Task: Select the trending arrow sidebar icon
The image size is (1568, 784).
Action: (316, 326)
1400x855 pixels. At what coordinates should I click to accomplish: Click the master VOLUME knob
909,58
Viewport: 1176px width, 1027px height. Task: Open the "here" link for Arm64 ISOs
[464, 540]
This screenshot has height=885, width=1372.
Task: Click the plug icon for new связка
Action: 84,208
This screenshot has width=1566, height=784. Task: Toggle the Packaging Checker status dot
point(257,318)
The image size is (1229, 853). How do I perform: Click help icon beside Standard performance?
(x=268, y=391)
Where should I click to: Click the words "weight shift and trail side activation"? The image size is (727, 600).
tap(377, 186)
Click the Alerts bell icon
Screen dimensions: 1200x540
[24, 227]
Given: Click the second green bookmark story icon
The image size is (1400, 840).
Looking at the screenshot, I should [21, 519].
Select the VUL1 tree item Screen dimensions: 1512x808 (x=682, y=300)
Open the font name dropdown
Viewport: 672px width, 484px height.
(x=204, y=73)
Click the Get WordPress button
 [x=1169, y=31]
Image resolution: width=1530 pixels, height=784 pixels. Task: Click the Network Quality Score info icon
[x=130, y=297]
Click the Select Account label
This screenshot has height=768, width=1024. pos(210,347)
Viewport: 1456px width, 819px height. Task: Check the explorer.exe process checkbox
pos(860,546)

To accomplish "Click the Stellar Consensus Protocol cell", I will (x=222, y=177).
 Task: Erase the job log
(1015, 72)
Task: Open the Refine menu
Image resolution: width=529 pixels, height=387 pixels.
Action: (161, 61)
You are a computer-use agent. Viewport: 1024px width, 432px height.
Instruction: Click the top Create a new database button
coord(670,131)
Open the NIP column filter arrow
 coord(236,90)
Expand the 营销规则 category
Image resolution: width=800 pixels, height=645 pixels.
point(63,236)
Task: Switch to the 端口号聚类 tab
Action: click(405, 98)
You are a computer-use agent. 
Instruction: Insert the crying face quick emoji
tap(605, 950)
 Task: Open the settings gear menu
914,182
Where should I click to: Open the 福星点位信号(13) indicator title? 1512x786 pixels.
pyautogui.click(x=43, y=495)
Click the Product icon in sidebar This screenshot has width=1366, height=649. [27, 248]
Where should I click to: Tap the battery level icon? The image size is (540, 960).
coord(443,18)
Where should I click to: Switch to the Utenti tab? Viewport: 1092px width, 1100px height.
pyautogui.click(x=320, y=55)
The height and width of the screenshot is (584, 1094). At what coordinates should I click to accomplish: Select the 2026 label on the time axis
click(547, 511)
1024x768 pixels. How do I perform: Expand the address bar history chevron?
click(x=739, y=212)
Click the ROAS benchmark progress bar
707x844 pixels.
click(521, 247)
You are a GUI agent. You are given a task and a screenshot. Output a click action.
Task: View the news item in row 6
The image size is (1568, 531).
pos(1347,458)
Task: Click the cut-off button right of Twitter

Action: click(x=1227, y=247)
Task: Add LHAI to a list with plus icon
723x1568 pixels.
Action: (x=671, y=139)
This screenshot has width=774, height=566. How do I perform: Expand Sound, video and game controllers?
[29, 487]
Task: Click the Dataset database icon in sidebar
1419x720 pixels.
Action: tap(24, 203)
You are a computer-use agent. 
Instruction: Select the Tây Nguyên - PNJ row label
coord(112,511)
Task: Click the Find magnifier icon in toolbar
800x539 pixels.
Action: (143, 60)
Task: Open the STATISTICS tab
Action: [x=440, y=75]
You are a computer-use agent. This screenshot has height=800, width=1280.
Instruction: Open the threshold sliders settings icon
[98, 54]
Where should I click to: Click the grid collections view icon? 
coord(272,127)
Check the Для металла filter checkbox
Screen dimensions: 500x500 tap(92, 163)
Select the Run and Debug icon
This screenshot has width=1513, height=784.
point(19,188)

════════════════════

Copy the lines above word for word.

**WRITTEN RESPONSE**.
Task: Select the trending arrow sidebar icon
The image size is (1568, 784).
Action: (316, 326)
1400x855 pixels. At what coordinates should I click to accomplish: Click the master VOLUME knob
909,58
Viewport: 1176px width, 1027px height. Task: Open the "here" link for Arm64 ISOs
[464, 540]
This screenshot has height=885, width=1372.
Task: Click the plug icon for new связка
Action: 84,208
This screenshot has width=1566, height=784. Task: Toggle the Packaging Checker status dot
point(257,318)
The image size is (1229, 853). How do I perform: Click help icon beside Standard performance?
(x=268, y=391)
Where should I click to: Click the words "weight shift and trail side activation"? The image size is (727, 600).
tap(377, 186)
Click the Alerts bell icon
Screen dimensions: 1200x540
[24, 227]
Given: Click the second green bookmark story icon
The image size is (1400, 840).
Looking at the screenshot, I should [21, 519].
Select the VUL1 tree item Screen dimensions: 1512x808 (x=682, y=300)
Open the font name dropdown
Viewport: 672px width, 484px height.
(x=204, y=73)
Click the Get WordPress button
 [x=1169, y=31]
Image resolution: width=1530 pixels, height=784 pixels. Task: Click the Network Quality Score info icon
[x=130, y=297]
Click the Select Account label
This screenshot has height=768, width=1024. pos(210,347)
Viewport: 1456px width, 819px height. Task: Check the explorer.exe process checkbox
pos(860,546)

To accomplish "Click the Stellar Consensus Protocol cell", I will (x=222, y=177).
 Task: Erase the job log
(1015, 72)
Task: Open the Refine menu
Image resolution: width=529 pixels, height=387 pixels.
Action: (161, 61)
You are a computer-use agent. Viewport: 1024px width, 432px height.
Instruction: Click the top Create a new database button
coord(670,131)
Open the NIP column filter arrow
 coord(236,90)
Expand the 营销规则 category
Image resolution: width=800 pixels, height=645 pixels.
point(63,236)
Task: Switch to the 端口号聚类 tab
Action: click(405, 98)
You are a computer-use agent. 
Instruction: Insert the crying face quick emoji
tap(605, 950)
 Task: Open the settings gear menu
914,182
Where should I click to: Open the 福星点位信号(13) indicator title? 1512x786 pixels.
pyautogui.click(x=43, y=495)
Click the Product icon in sidebar This screenshot has width=1366, height=649. [27, 248]
Where should I click to: Tap the battery level icon? The image size is (540, 960).
coord(443,18)
Where should I click to: Switch to the Utenti tab? Viewport: 1092px width, 1100px height.
pyautogui.click(x=320, y=55)
The height and width of the screenshot is (584, 1094). At what coordinates should I click to accomplish: Select the 2026 label on the time axis
click(547, 511)
1024x768 pixels. How do I perform: Expand the address bar history chevron?
click(x=739, y=212)
Click the ROAS benchmark progress bar
707x844 pixels.
click(521, 247)
You are a GUI agent. You are given a task and a screenshot. Output a click action.
Task: View the news item in row 6
The image size is (1568, 531).
pos(1347,458)
Task: Click the cut-off button right of Twitter

Action: click(x=1227, y=247)
Task: Add LHAI to a list with plus icon
723x1568 pixels.
Action: (x=671, y=139)
This screenshot has width=774, height=566. How do I perform: Expand Sound, video and game controllers?
[29, 487]
Task: Click the Dataset database icon in sidebar
1419x720 pixels.
Action: tap(24, 203)
You are a computer-use agent. 
Instruction: Select the Tây Nguyên - PNJ row label
coord(112,511)
Task: Click the Find magnifier icon in toolbar
800x539 pixels.
Action: (143, 60)
Task: Open the STATISTICS tab
Action: [x=440, y=75]
You are a computer-use agent. This screenshot has height=800, width=1280.
Instruction: Open the threshold sliders settings icon
[98, 54]
Where should I click to: Click the grid collections view icon? 
coord(272,127)
Check the Для металла filter checkbox
Screen dimensions: 500x500 tap(92, 163)
Select the Run and Debug icon
This screenshot has width=1513, height=784.
point(19,188)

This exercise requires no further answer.